We went on a family vacation to Virginia Beach this past summer. And by “family” vacation I mean myself, Hubby, J and C, plus my sister, my two best friends and their families. I brought along J’s ABC quiet book since that’s exactly the type of occasion for which it’s meant. Amanda flipped through it and loved it. Since I adore compliments and was thrilled with her praise, I told her that I would make one for her 1 year old son for Christmas this year. I figured it was the perfect idea–I could just continue to give him pages for Christmases and birthdays each year! She was super excited and immediately started a Pinterest board with the ideas she liked. This was back in July so I had some other projects on my plate to get done first, but I’m finally starting it now. And the advantage for you is that I can take step-by-step pictures and remember exactly what I did. Unlike when I eventually get around to posting the pages from the other two quiet books I’ve made. And since this is for someone else (and I’ve given myself plenty of time to complete it, haha!) I’m taking my time and not just throwing it together because I’m so excited for the finished project. Plus with some of the repeat pages that were in J’s book I can take all of the things I learned not to do and apply them! I’m really pleased with my results so far.
So this is the first page I worked on: the Peek-a-Boo house.
This is almost an exact replica of the one in J’s ABC Quiet Book. It’s a very simple concept and I think it’ll be perfect for a 1 year old. There are six flaps that open (the 4 windows, the door and the chimney) to reveal family photos.

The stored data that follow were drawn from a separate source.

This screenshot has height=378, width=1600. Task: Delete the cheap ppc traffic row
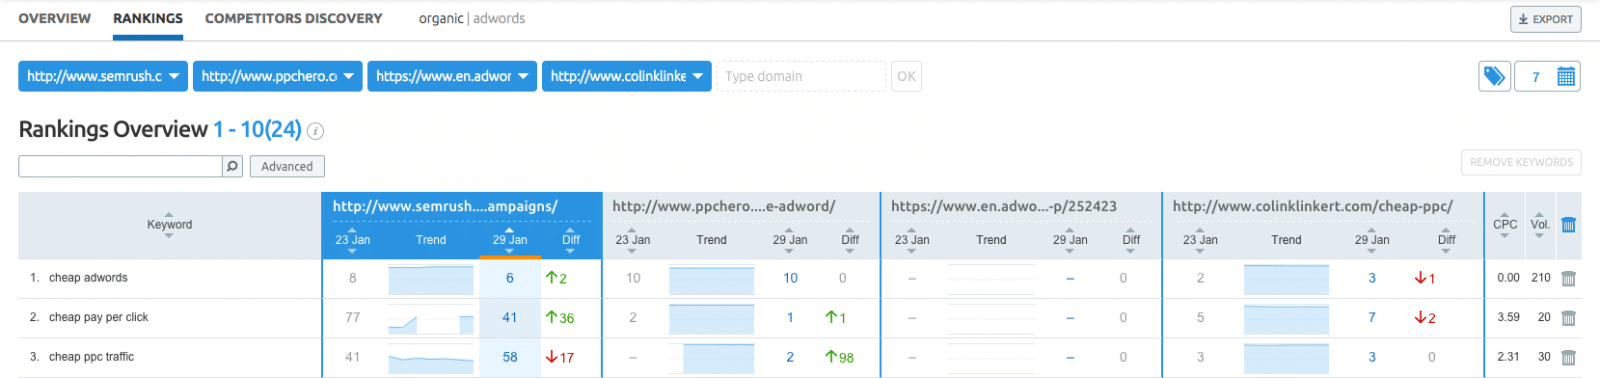tap(1568, 357)
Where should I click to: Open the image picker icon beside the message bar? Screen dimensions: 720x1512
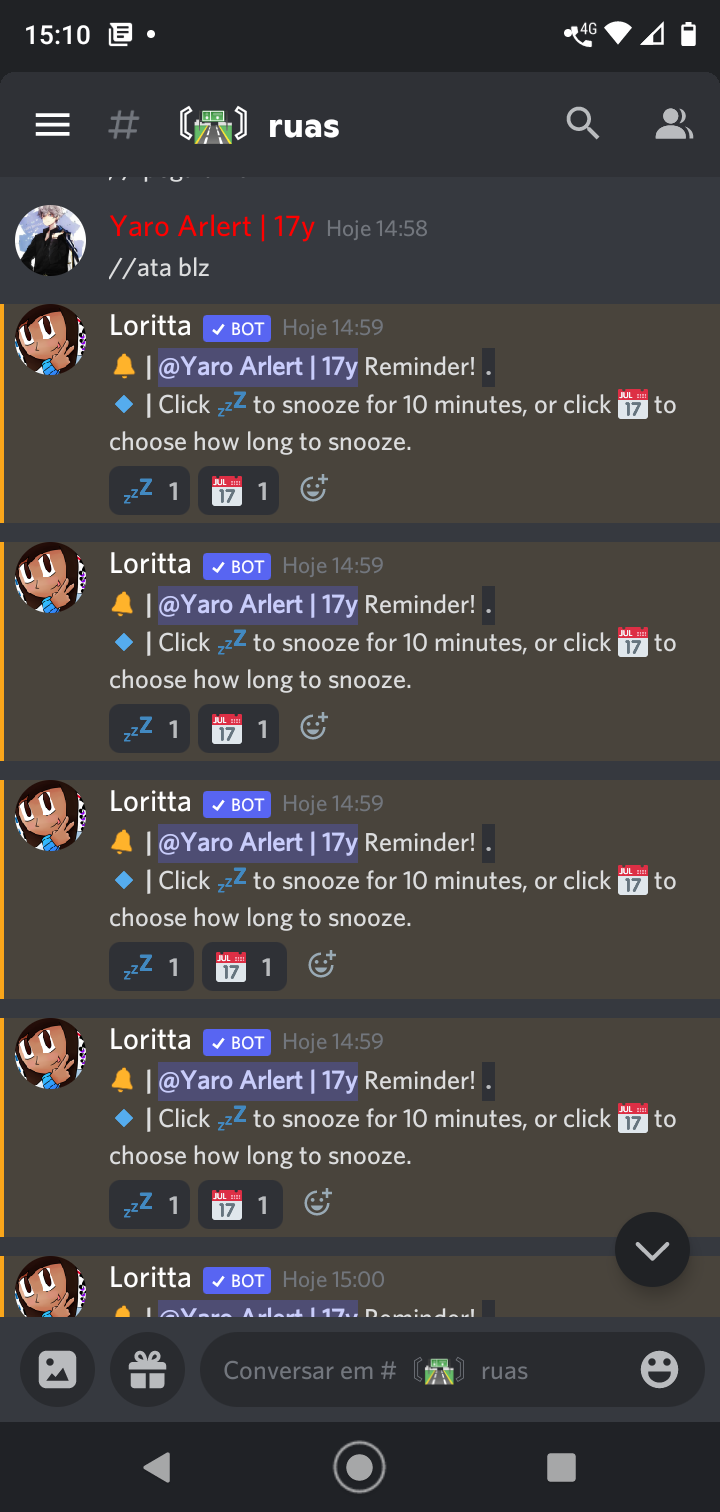coord(57,1369)
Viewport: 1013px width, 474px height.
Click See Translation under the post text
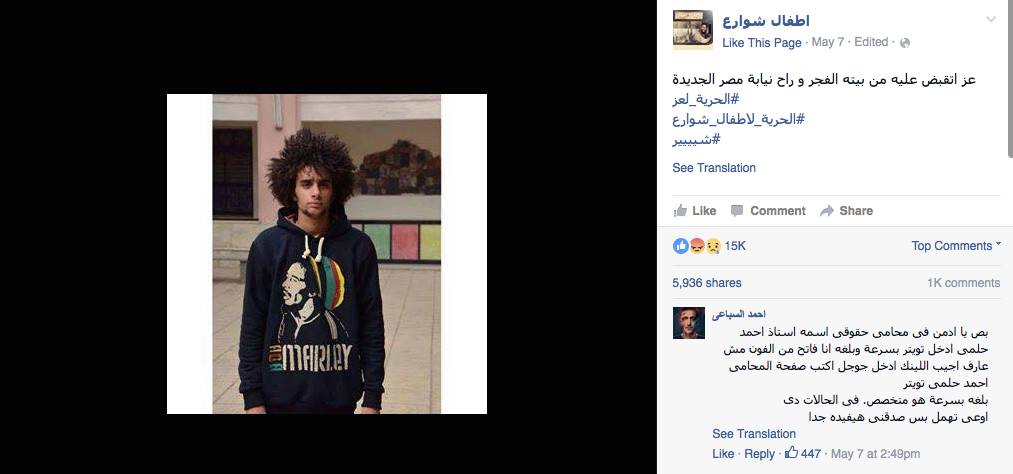(x=714, y=168)
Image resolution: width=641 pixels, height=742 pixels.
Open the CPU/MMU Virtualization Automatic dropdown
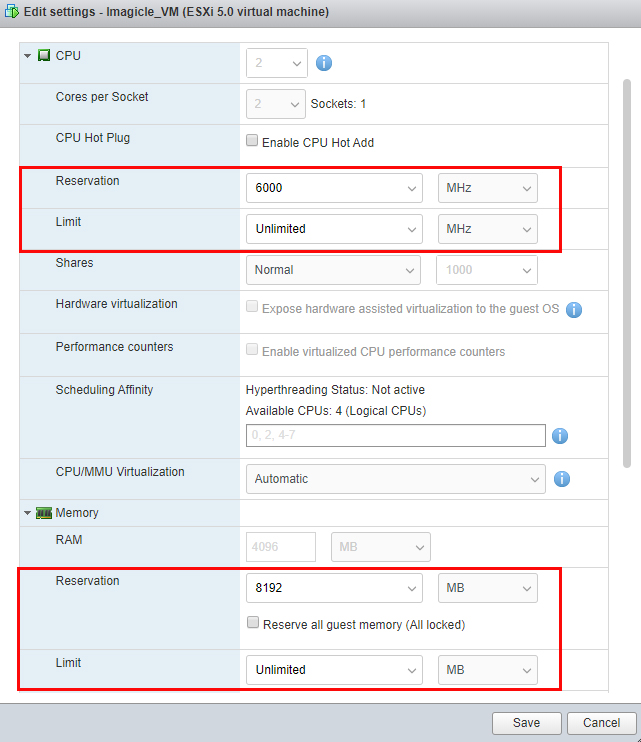395,479
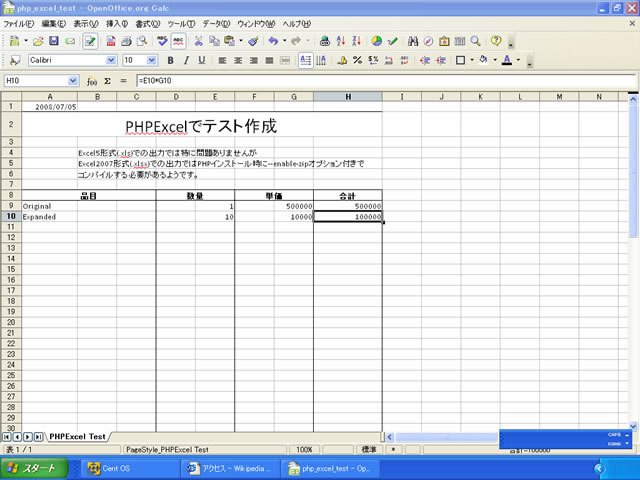Open the Calibri font name dropdown
This screenshot has width=640, height=480.
[110, 60]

I added the moon and stars to complete the night scene.
I started with the background.
The grass is a sheer fabric, kind of like a tulle maybe? I don’t know, I’m not a fabric expert by any means. Since I’m obsessed with quiet books I always go through the scrap fabric bins at JoAnn’s and pick out anything that might come in handy. I figured this would be a great texture for a toddler. Then because the shade of green combined with the sheerness looked like grass at night (just nod your head) I decided to make it nighttime. I have a black fabric that’s stretchy and has lines on it (geez Louise I’m really going to have to start researching fabric types if I keep this blog up!!) which works well with trying to go with different textures.
Next I started on the house. First I cut out a square for the house and triangle for the roof. I have a ton of scrap fabric, so I opted to use that instead of felt. To make the lines straight (since I can’t cut in a straight line to save my life) and to prevent fraying I folded the edges down and ironed them flat. I didn’t bother to sew them down since I would eventually be sewing it down to the background piece. Didn’t want to do any extra work!
I did the same with the triangle, which is why it’s not exactly straight on the finished project. It was impossible to fold it so the angles would match and at the end of the day this is for a 1 year old. I somehow doubt he’ll care. It’s close enough for government work, right?
After I ironed the edges down I flipped both pieces over and figured out how I wanted the house to look. I grabbed 5 different colors of felt from my insane felt collection. I cut 2 matching rectangles out of 3 of the colors for the windows, 1 rectangle for the door and 1 for the chimney. Next I arranged the pieces where they were going on the house and cut out matching rectangles of vinyl for each opening.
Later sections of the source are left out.